Top of EXCERPT TO READ

The Wagner Institute, which opened in the 19th century, gets 21st century exposure during Philly Science Festival.

Thomas Jefferson University Hospital employees Michael Angelo, archivist, and Beth Ann Swan, dean of College of Nursing, take part in “Science Expo 1866” at Wagner institute.
Thomas Jefferson University Hospital employees Michael Angelo, archivist, and Beth Ann Swan, dean of College of Nursing, take part in “Science Expo 1866” at Wagner institute.Read moreVALERIE RUSS / Staff

SUSAN GLASSMAN, executive director of the Wagner Free Institute of Science, went to work at the museum two decades ago and met a man who recalled visiting it in the late 1930s or early 1940s, when the technology on display was a tube for a new invention: the television.

The Wagner institute has been housed in its Classical Revival-style building on Montgomery Avenue near 17th Street in North Philadelphia for 151 years.

But the institute is older. Its founder, William Wagner, a merchant who traveled the world collecting fossils and other specimens, incorporated it in 1855.

For years before, Wagner - who also had worked for Stephen Girard - had hosted scientific lectures in his home on Montgomery Avenue, diagonally across from the museum, which was completed in 1865.

On Wednesday, as part of the Philadelphia Science Festival, scientists from Thomas Jefferson University Hospital and the Mutter Museum dressed in period costumes for a program at the Wagner called "Science Expo 1866."

Beth Ann Swan, dean and professor at Jefferson's College of Nursing, dressed as a nurse from that period to show samples of surgical and amputation tools used by doctors then.

Robert D. Hicks, director of the Mutter, explained how doctors in the 1860s experimented with using electricity to treat ailments.

Bottom of EXCERPT TO READ
Top of DATA EXTRACTS

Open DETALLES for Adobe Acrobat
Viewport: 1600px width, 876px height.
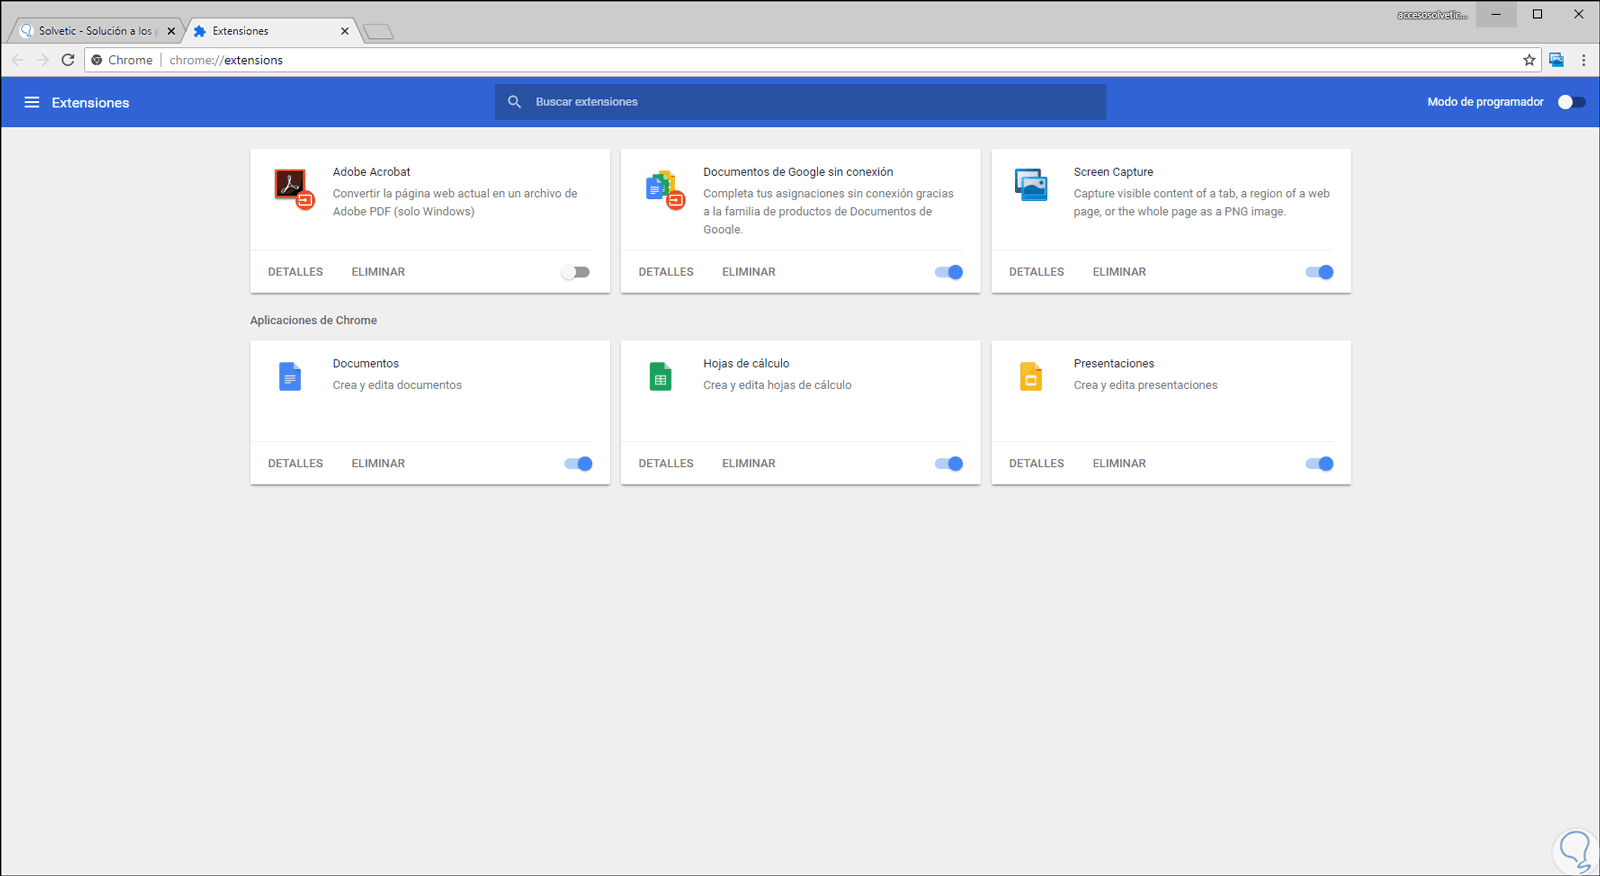tap(295, 272)
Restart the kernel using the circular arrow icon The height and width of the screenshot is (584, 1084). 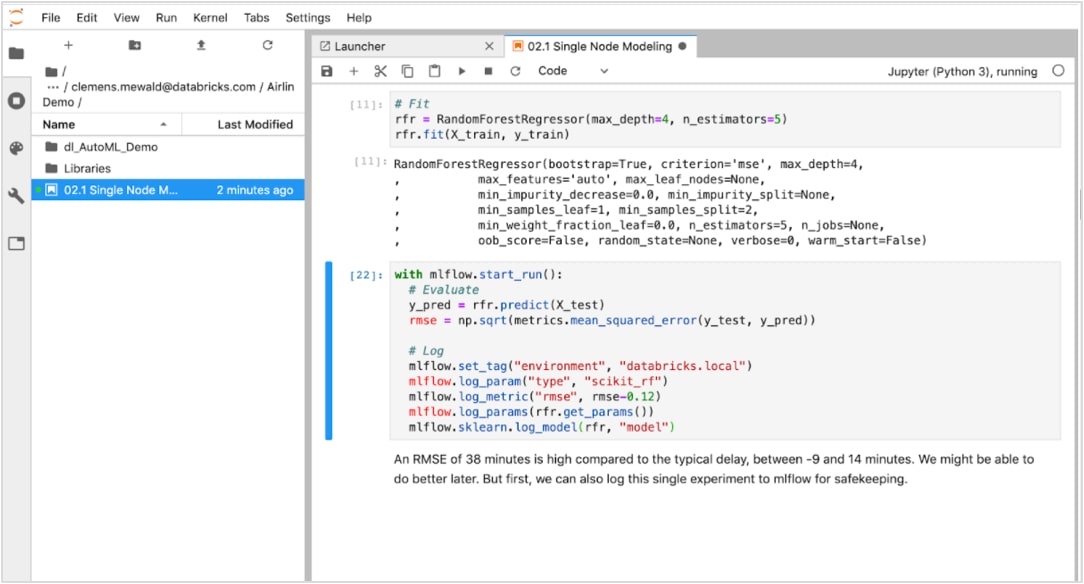pyautogui.click(x=515, y=71)
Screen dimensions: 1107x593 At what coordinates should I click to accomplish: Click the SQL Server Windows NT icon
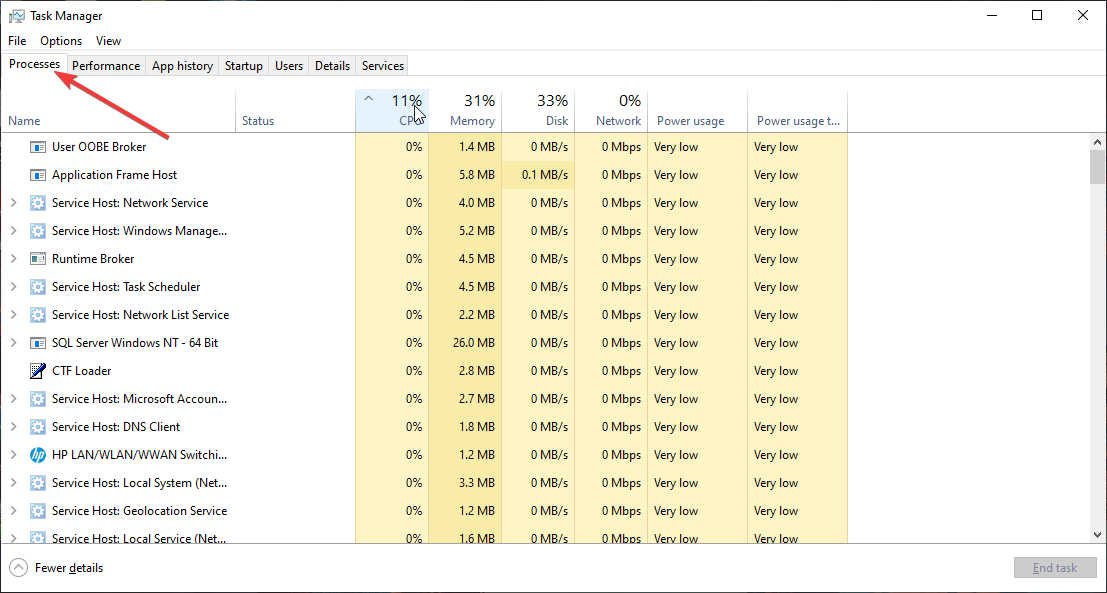point(38,343)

Bottom of DATA EXTRACTS

▶ **REQUIREMENT 1**: According to the Wagner Institute article, in what year did William Wagner incorporate the institute?
▶ **REQUIREMENT 2**: Will you quote the Wagner Institute article word for word, starting with "But the institute" and going on through "completed in 1865."?
▶ **REQUIREMENT 3**: Can you write what comes next in the Wagner Institute article, picking up after its final sentence?

▶ **EXPECTED ANSWER 1**: 1855

▶ **EXPECTED ANSWER 2**:
But the institute is older. Its founder, William Wagner, a merchant who traveled the world collecting fossils and other specimens, incorporated it in 1855.

For years before, Wagner - who also had worked for Stephen Girard - had hosted scientific lectures in his home on Montgomery Avenue, diagonally across from the museum, which was completed in 1865.

▶ **EXPECTED ANSWER 3**:
There were discussions of early inventions that presented the illusion of moving pictures. Susannah Carroll of the Franklin Institute talked about the kinematoscope, patented in 1861 by Philadelphian Coleman Sellers.

Of 130 people who attended Wednesday's program, 61 percent said in a survey that it was their first time visiting the Wagner.

Last Sunday, families with children flocked to the museum for a program exploring math in nature. Dozens of children took part in an outdoor project to build the world's largest Sierpinski triangle out of K'Nex toys.

The 46,000-square-foot museum has on its second floor an exhibit space, about 10,000 square feet and two stories tall, that looks almost exactly as it did in the 1890s, when Dr. Joseph Leidy was named head of the museum after Wagner's death.

Wagner began the collection of fossils - some dating to the Jurassic period - as well as shells, gemstones, and animal skeletons. Leidy, depicted in a statue outside the Academy of Natural Sciences of Drexel University on the Parkway, vastly expanded the collection, Glassman said.

The museum has a stuffed porcupine from Africa, elephant skulls, and examples of nearly every other creature.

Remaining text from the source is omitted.